Thursday, March 31, 2005

Back When Christ Was A Flower

Entry No. 2 in "Mostly Short Pieces" is Praetorius' version of "Es ist ein' Ros' entsprungen," which is one of those carols which is so gorgeous and so - well, I require an adjectival form of 'balm' besides 'embalming' and 'balmy' - that it never wears out. Christmas carols in general, in fact, have always seemed to me uniquely capable of a pure bittersweet that sends shivers down a nerve from the ear to the heart. Yes, that was a bit more maudlin than I intended. (It's curious how music from earlier eras cries out for that sort of high-flown, embarrassing descriptive language that makes us - me? - very uncomfortable at this end of the 20th century. It reminds me of a letter from one of Kafka's friends where he gushed "You are fire, light, warmth to me!" - or something along those lines - which nobody would consider saying today. Supercharged words like that would get you derided as both pretentious and flamboyant- is this because dramatic language has been somehow hijacked by adolescents and effusive gay men, or is it just an American trait to be always suspect of excessive language?) At any rate, though, back to "Es ist ein' Ros'", which I rank alongside "In the Bleak Midwinter" as the perfection - sort of the quiddity, in the way I conceive the genre - of carol-ness.

The only picture I've ever seen of Praetorius is a woodcut which I take to be the frontispiece to one of this theoretical works or chorale collections or something. He's decked out in a doublet with a short-cape, clutching a pair of gloves in one hand and a manuscript in the other. He's wearing his hair about neck-length with a wide, straight moustache and a bushy goatee- the overall effect is the sort of person you'd imagine administering a secular colony in North America around 1600. I have always liked his music, preferably in the form of an arrangement of a dance from Terpsichore for sackbuts and shawms and tabors and hurdy-gurdies and all those other great extinct instruments that seem so raucous and alien today.

This chorale, though, is exactly the opposite of those busy dances. Except for a bit of fancy suspension-work before the end of each section, the voices move in lock-step block chords, almost like what you'd imagine the rhythm of some plainchant might have been. The effect is- limpid? Sweet?

Praetorius - Michael? - uses mainly root-position chords, which gives the whole piece a very calm, solid feeling. Simple chords, too, but so well-chosen that the minor vi chord at the end of the first phrase is pout-inducingly timid and charming.

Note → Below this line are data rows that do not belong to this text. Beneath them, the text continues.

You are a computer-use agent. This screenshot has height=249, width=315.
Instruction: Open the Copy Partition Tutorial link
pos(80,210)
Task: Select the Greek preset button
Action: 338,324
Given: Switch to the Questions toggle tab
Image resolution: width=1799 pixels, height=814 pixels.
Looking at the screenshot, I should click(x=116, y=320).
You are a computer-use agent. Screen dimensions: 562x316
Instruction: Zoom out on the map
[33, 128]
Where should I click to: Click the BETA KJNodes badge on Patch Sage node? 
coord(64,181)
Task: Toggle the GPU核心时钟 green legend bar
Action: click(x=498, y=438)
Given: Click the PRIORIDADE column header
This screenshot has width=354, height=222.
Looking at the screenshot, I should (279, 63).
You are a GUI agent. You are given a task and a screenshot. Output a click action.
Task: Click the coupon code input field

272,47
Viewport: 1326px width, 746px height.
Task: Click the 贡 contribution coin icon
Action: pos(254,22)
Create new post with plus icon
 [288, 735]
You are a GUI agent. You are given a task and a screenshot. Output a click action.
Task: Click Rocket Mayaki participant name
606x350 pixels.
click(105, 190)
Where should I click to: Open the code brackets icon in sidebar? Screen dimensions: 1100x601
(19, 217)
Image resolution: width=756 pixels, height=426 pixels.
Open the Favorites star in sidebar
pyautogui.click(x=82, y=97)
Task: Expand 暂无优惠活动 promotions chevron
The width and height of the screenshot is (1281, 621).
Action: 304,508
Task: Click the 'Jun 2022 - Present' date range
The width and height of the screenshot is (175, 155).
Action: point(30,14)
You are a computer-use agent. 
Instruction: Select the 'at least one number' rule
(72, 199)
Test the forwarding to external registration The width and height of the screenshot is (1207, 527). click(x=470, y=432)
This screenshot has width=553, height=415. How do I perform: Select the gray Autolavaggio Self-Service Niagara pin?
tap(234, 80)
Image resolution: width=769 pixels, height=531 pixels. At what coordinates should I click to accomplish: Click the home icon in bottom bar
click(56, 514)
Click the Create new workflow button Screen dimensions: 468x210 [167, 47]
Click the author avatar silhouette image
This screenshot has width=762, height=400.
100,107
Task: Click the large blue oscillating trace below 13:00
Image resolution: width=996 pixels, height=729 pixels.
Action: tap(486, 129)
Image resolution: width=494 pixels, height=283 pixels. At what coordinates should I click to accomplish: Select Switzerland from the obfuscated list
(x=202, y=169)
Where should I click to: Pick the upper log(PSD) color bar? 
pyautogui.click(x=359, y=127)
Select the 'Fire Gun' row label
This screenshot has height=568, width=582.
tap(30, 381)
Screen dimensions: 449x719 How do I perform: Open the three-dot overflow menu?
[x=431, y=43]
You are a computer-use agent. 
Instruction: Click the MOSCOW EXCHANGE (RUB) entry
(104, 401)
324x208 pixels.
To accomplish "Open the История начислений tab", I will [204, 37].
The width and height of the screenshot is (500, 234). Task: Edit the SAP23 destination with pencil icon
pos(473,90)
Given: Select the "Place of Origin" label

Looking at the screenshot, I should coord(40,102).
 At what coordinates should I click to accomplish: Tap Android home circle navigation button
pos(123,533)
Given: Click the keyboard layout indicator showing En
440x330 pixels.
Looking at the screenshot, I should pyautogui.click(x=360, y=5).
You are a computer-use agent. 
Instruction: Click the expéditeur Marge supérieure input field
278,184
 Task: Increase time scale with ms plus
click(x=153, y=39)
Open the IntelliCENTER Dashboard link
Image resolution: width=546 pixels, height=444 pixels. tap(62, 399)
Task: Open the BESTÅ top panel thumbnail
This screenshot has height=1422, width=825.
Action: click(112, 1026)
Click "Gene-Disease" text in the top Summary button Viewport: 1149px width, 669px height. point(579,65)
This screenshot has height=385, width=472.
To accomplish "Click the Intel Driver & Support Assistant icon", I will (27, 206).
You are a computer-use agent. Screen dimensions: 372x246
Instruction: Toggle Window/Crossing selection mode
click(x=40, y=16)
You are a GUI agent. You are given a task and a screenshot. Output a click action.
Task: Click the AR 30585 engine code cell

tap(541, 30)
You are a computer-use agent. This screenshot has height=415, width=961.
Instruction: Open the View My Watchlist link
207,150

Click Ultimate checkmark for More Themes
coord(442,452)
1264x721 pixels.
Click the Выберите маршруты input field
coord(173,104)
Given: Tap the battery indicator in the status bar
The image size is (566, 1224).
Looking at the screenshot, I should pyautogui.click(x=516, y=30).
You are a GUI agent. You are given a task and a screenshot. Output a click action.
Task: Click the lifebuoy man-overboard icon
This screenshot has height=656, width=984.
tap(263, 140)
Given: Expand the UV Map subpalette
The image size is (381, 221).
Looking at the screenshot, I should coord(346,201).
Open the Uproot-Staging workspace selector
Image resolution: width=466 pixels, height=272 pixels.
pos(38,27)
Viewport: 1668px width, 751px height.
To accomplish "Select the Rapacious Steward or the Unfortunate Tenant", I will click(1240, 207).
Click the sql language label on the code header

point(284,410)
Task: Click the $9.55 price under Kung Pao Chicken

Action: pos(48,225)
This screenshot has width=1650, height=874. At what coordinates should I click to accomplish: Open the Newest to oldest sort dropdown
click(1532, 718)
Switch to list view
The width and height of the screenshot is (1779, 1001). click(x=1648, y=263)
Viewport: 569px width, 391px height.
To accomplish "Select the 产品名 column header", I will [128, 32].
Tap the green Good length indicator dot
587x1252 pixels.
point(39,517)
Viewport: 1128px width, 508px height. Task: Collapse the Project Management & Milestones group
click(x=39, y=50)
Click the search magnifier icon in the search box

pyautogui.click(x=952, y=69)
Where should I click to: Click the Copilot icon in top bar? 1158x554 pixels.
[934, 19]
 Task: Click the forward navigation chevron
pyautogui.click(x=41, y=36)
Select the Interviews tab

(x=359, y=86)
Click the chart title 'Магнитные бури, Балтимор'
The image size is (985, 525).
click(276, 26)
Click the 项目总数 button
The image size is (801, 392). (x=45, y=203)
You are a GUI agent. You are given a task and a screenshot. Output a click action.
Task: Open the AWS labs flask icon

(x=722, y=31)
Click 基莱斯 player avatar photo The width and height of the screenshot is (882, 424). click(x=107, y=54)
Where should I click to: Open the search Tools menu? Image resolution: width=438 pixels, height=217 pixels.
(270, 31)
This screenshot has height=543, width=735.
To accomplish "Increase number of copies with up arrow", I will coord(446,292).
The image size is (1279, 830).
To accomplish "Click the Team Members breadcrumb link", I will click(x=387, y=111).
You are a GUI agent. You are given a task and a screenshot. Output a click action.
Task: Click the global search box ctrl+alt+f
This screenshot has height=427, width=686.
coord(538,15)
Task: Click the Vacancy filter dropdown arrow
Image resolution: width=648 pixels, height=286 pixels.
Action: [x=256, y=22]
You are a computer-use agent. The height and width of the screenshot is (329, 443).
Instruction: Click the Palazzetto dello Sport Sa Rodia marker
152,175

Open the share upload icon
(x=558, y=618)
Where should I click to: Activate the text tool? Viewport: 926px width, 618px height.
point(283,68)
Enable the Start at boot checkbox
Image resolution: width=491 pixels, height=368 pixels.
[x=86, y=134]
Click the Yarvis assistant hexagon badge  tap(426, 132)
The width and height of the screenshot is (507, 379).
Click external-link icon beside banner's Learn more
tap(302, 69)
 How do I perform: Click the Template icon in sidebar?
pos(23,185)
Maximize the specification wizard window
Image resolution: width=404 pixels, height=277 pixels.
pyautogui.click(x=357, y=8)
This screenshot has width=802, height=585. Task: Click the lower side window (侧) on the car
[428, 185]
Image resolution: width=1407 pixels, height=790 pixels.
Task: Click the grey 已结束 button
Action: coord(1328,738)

I'm not sure how, but a sense of humility is a great part of what makes carols so sweet. DeVoto's introductory comment talks about two brief 'tonicizations' in this chorale which, to me, seems like a little bit of a stretch, but mainly because I feel like harmony of this sort moves so fast that you can't call something that happens in so short a space a tonicization when the chords lead almost immediately back to the original key. (This is a general problem, I think, with the state of music theory- the vocabulary remains very poor for describing the nuances and effects of the way these harmonic procedures sound in different contexts- crammed into two bars in a Bach chorale as opposed to the vast proportions of a Mahler symphony. Sure, it's the same thing happening, in a sense, but to call the V of V in bar 13 of this piece a 'tonicization' feels like an exaggeration...maybe it should be called a 'glaze of V' or something.) Interesting bits of this chorale, though, are those smeared-over suspension-rich endings I mentioned- I can't really make out what some of the chords are, even. If I had to put a numeral under them, it would be something ridiculous like a iii 6/5 chord, when in fact it's just a dissonant effect of various lines converging on the end in a manner that thumbs its nose at roman numeral analysis. They form chords, sure, but the ever-present dissonance doesn't make them functional as linch-pins within the harmonic scheme.

Later, more Praetorius- but dancier.